Assignment: The required output is the exact text of the lines from the line containing "This screenshot has width=955, height=448." through the final line below, inclusive, without pictures.

· · · · · · ·

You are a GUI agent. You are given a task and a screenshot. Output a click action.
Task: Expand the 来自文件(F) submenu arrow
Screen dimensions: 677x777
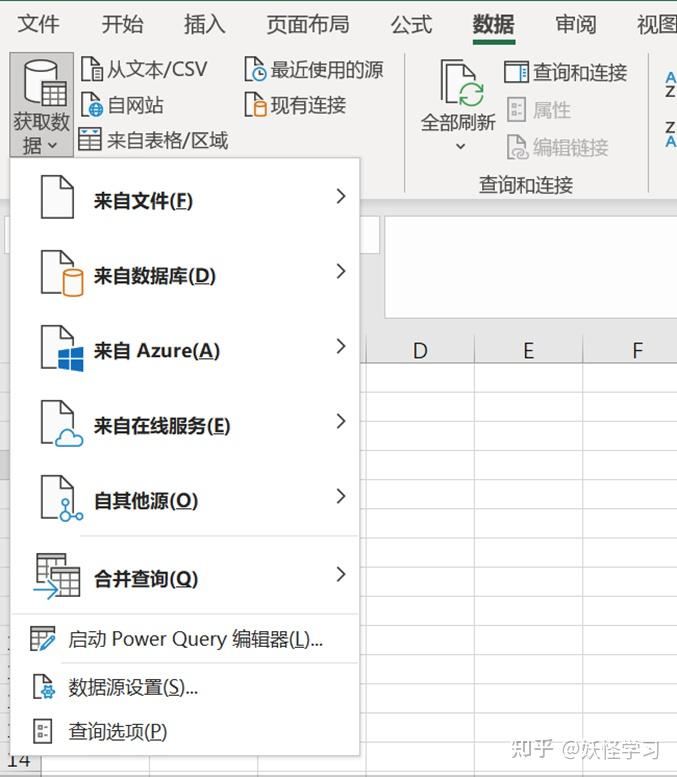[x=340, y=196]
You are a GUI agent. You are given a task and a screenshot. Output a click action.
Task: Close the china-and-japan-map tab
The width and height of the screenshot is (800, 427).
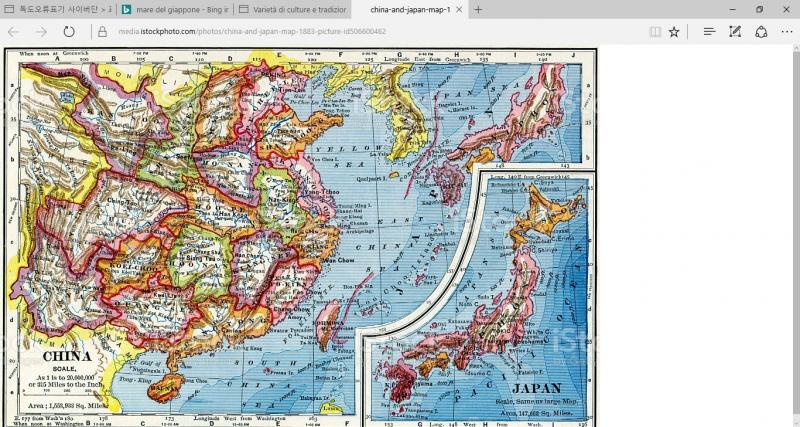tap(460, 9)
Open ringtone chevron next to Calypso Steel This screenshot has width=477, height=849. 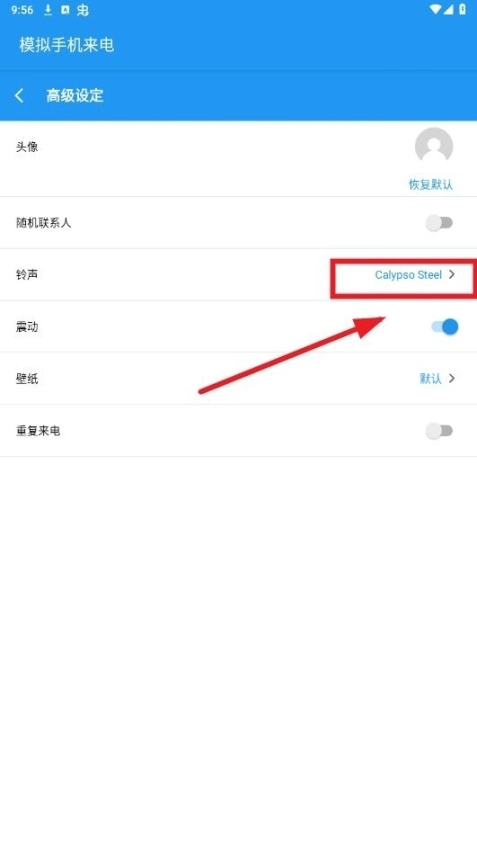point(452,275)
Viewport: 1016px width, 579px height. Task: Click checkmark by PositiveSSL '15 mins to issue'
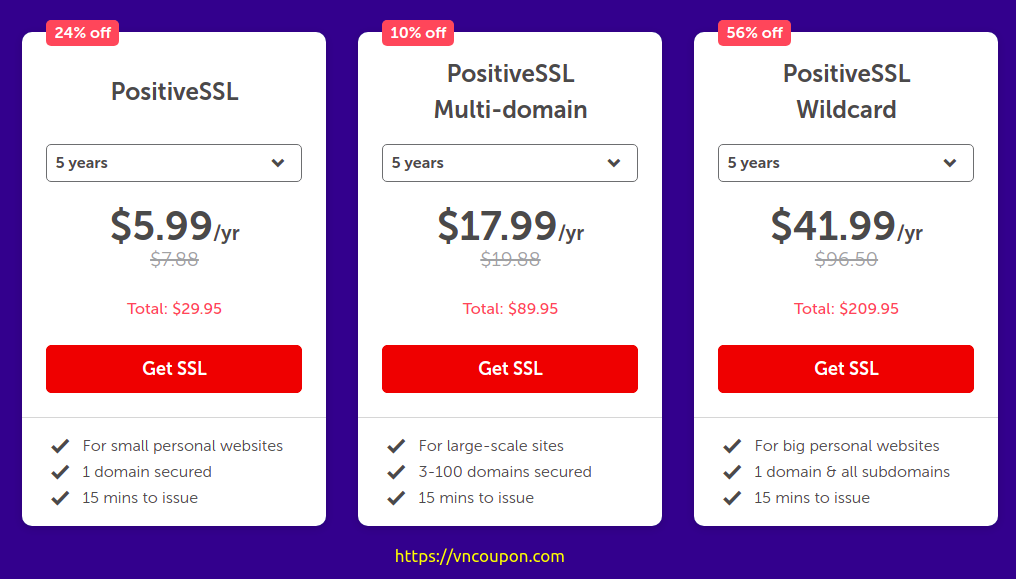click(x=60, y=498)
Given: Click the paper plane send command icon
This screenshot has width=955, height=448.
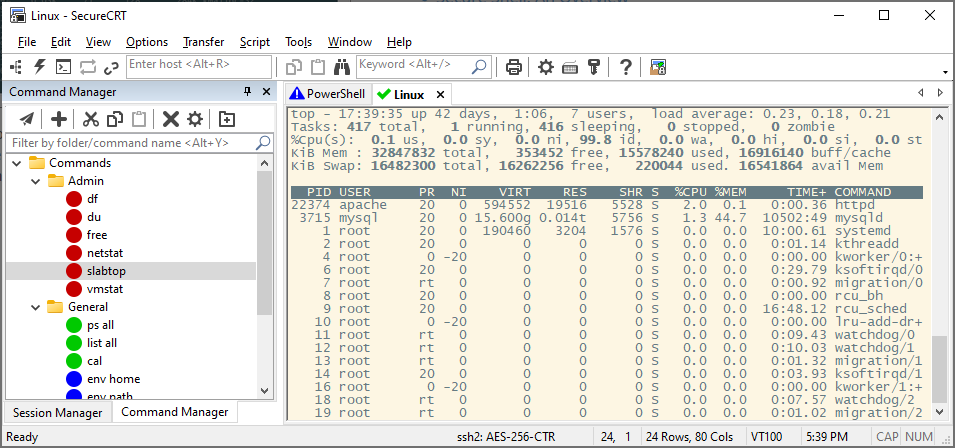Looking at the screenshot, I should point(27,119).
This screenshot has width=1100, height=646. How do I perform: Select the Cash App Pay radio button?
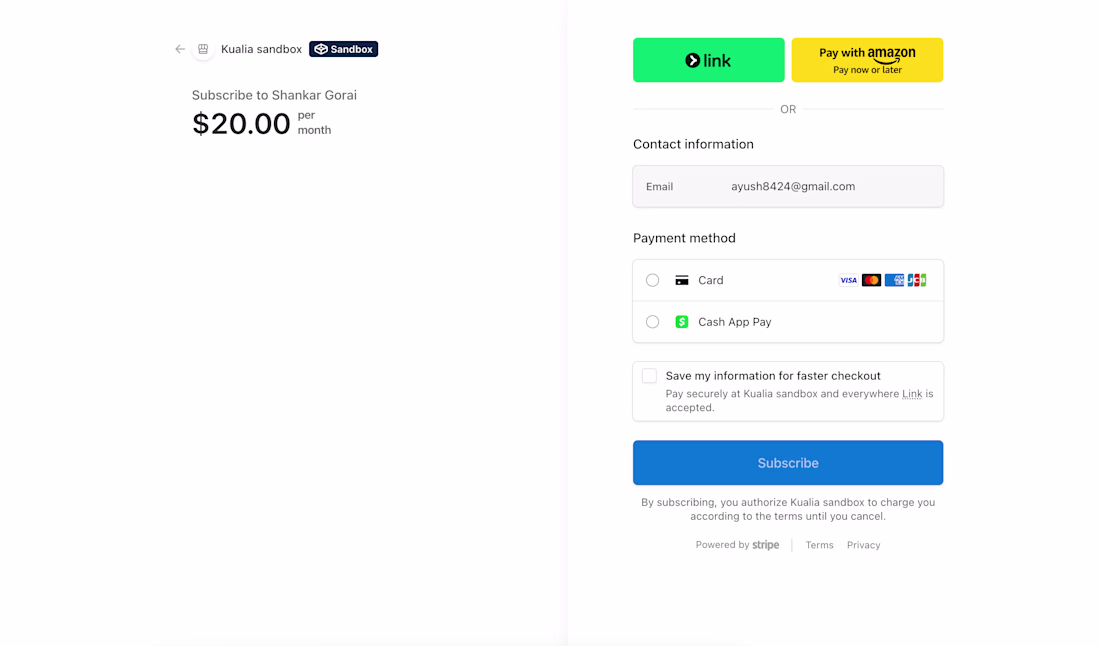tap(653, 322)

· · · · · · ·

Task solution:
This screenshot has width=955, height=448.
Looking at the screenshot, I should point(27,119).
This screenshot has width=1100, height=646. How do I perform: Select the Cash App Pay radio button?
tap(653, 322)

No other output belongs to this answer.